Reproduce the records between the lines holding "1536x842 pixels." and "tap(1628, 186)", inclusive, with their requests, adding 39 to every coordinate value in the answers.

> [Given data]:
########################################

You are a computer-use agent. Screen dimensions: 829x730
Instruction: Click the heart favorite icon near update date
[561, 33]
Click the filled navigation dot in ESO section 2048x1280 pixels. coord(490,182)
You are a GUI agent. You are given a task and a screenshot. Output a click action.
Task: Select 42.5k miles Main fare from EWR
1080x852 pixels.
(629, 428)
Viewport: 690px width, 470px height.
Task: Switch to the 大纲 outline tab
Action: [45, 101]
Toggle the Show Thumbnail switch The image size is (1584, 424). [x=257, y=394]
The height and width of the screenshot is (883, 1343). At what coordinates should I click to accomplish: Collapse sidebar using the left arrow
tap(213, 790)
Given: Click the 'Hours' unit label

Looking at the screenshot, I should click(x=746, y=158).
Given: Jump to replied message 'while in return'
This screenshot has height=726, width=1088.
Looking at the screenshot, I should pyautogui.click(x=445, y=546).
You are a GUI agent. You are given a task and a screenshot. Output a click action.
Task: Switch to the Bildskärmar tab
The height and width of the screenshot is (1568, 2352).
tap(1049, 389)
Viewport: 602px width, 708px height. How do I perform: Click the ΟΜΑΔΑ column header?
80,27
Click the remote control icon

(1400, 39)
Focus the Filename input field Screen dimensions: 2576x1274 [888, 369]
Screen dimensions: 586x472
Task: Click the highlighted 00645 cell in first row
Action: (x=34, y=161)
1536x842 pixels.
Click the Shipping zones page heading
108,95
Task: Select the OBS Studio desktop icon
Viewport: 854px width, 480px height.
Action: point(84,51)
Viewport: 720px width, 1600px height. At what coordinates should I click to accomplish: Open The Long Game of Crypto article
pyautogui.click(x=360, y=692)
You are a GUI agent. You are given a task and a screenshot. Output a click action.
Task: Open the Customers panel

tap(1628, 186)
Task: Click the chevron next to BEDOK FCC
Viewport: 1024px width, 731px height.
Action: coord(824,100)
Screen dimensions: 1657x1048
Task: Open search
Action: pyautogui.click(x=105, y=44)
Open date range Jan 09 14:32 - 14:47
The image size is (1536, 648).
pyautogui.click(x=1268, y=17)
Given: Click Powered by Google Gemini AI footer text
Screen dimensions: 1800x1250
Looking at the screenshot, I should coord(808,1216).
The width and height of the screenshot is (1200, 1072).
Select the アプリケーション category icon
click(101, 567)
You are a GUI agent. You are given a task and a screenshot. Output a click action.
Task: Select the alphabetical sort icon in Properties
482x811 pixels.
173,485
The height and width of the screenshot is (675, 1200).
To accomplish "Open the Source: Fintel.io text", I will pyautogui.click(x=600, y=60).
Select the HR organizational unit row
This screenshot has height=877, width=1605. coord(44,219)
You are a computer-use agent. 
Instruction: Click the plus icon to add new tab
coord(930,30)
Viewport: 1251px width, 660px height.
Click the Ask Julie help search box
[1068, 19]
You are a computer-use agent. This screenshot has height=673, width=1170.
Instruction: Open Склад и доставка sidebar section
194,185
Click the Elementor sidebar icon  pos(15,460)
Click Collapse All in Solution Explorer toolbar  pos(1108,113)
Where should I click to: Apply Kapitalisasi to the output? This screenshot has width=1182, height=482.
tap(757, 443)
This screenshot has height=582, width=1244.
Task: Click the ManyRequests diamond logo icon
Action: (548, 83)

########################################

> [Answer in full]:
1536x842 pixels.
Click the Shipping zones page heading
147,134
Task: Select the OBS Studio desktop icon
Viewport: 854px width, 480px height.
Action: point(123,90)
Viewport: 720px width, 1600px height. At what coordinates should I click to accomplish: Open The Long Game of Crypto article
pyautogui.click(x=399, y=731)
You are a GUI agent. You are given a task and a screenshot. Output a click action.
Task: Open the Customers panel

tap(1667, 225)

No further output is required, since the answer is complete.